MATERIAL FOR THIS TASK »
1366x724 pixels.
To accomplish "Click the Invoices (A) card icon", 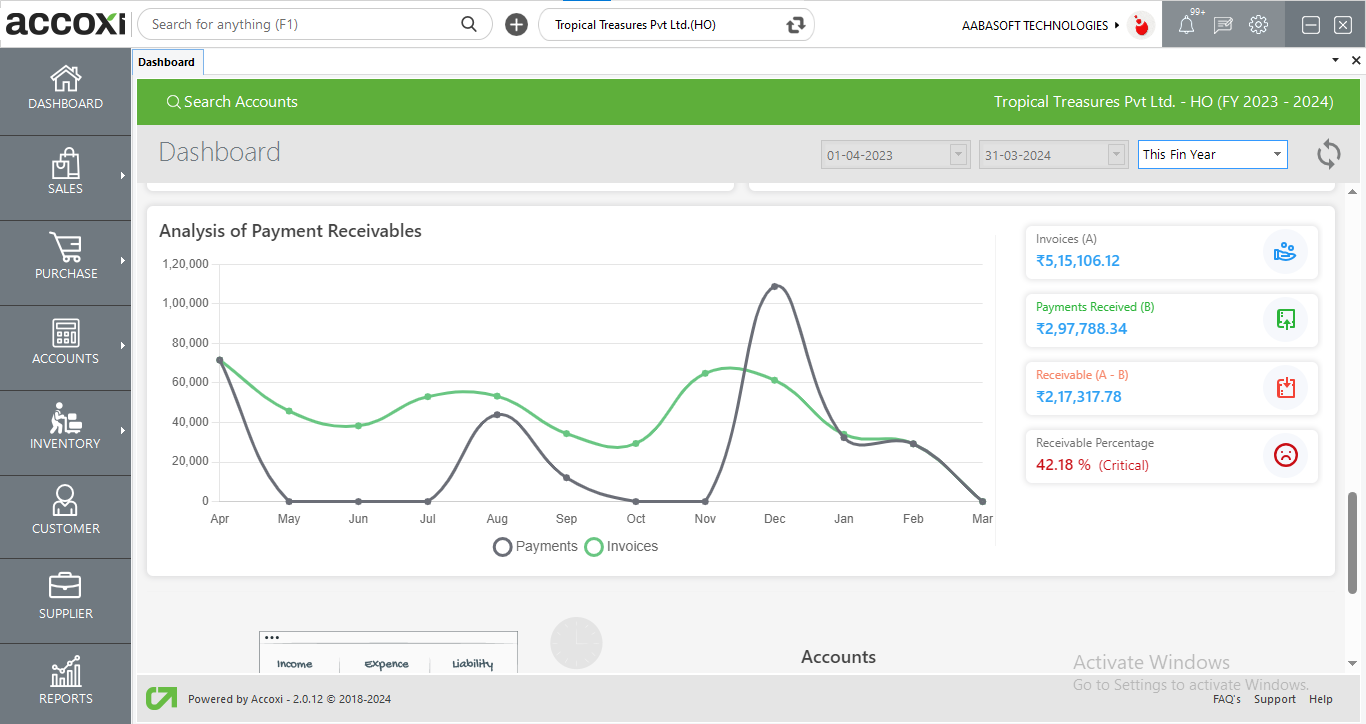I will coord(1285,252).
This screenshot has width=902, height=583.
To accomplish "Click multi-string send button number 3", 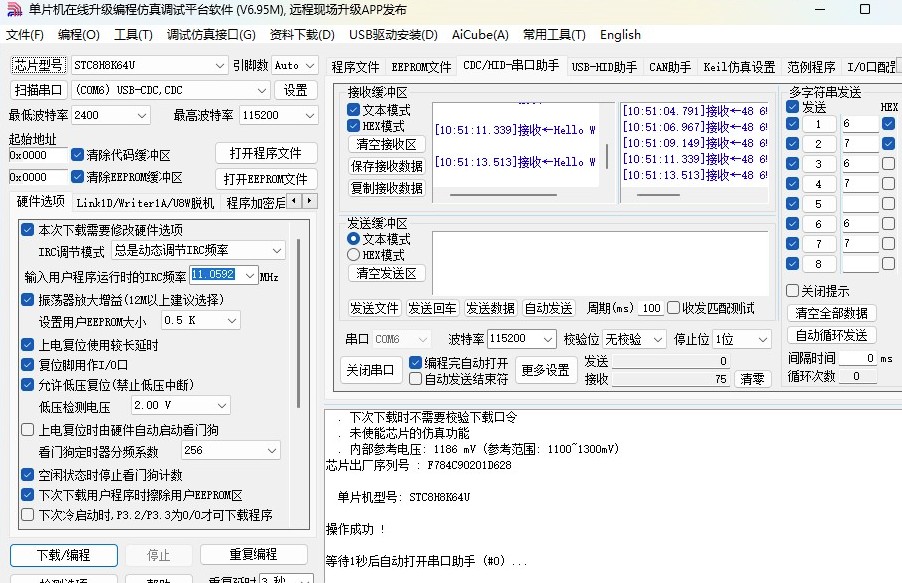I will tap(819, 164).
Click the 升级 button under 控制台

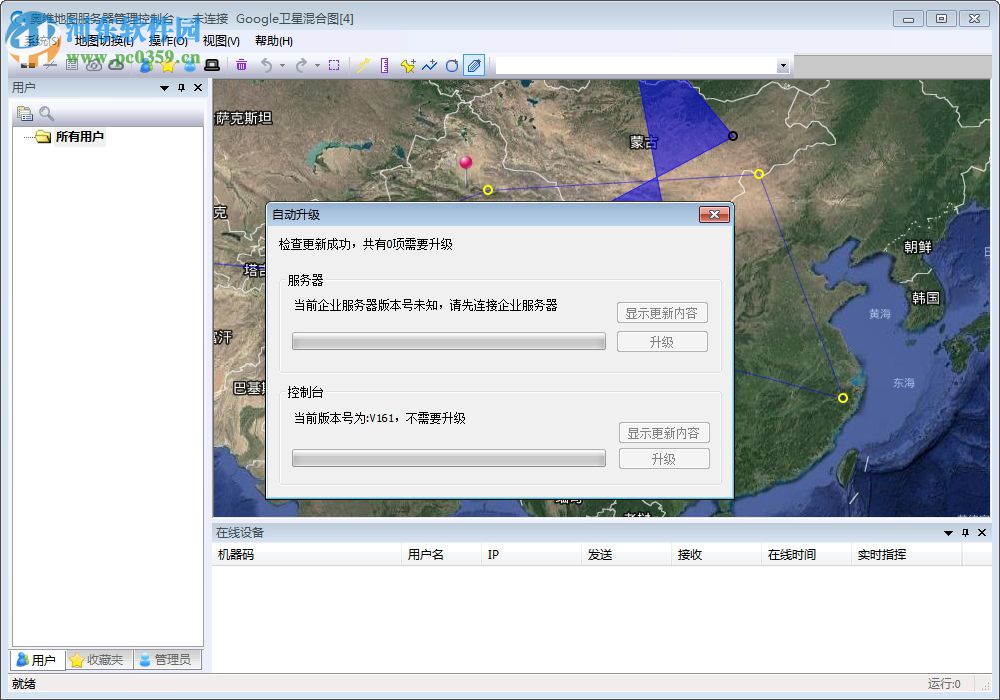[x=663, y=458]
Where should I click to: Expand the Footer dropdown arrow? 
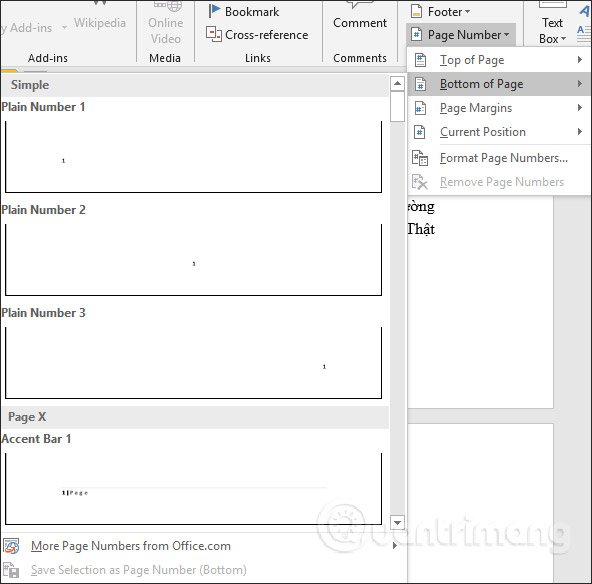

==

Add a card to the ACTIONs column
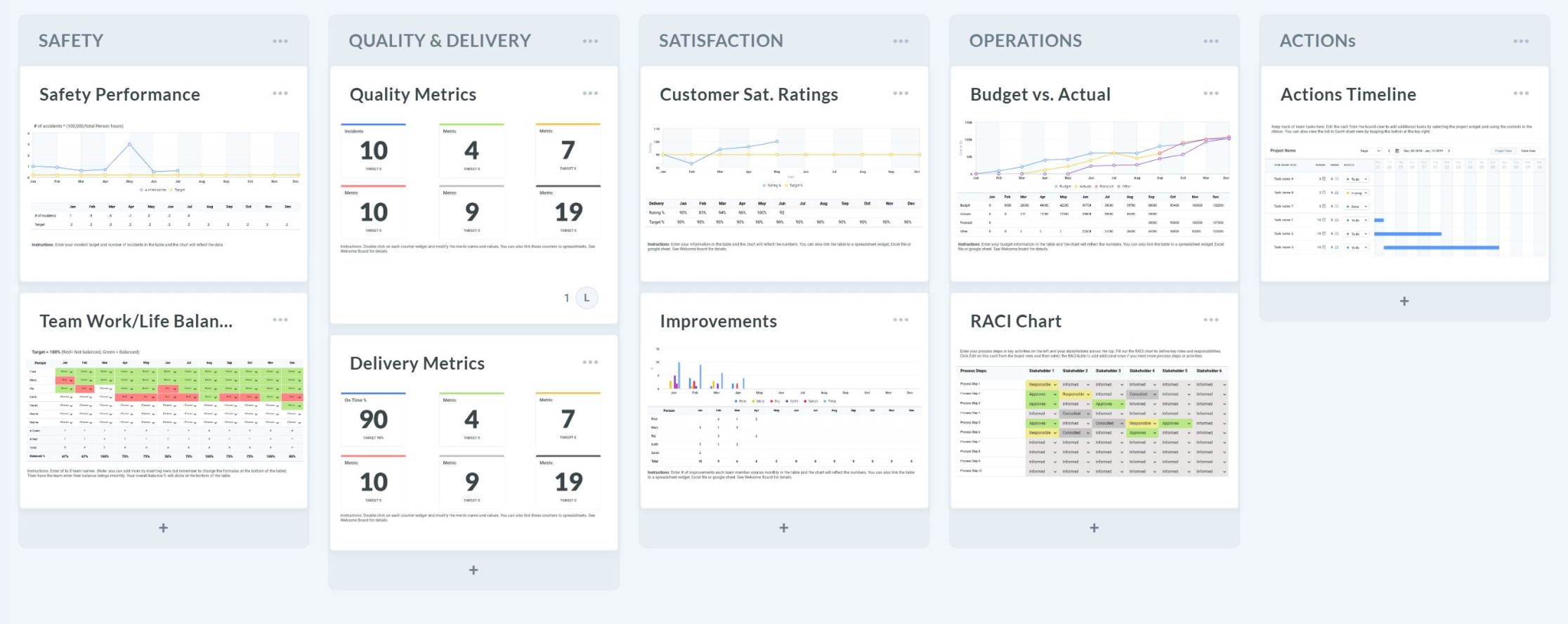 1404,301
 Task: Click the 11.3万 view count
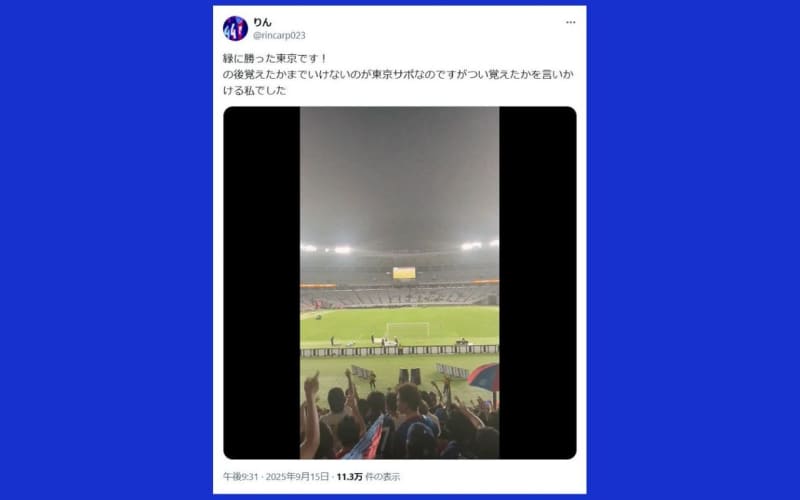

---

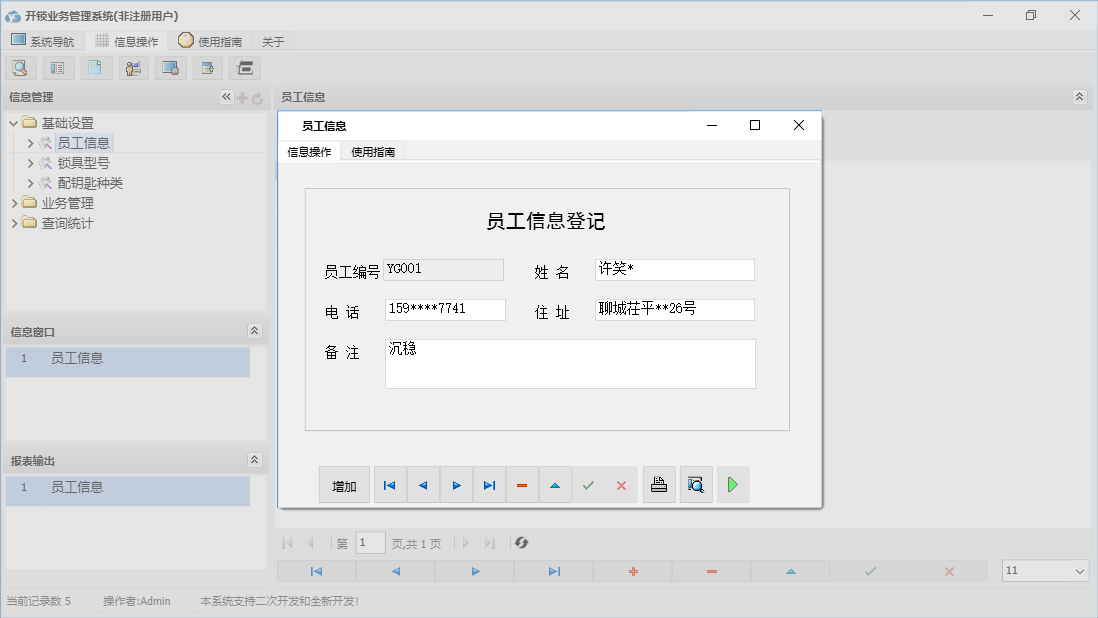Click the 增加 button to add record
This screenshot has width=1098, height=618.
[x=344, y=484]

TASK » Please output the lines above beginning at the line with "Add a card to the ACTIONs column" and ending after the line with "Task: Click the 11.3万 view count", precisely as written and with no pictures.

RESULT BELOW »
Add a card to the ACTIONs column
 1404,301
 Task: Click the 11.3万 view count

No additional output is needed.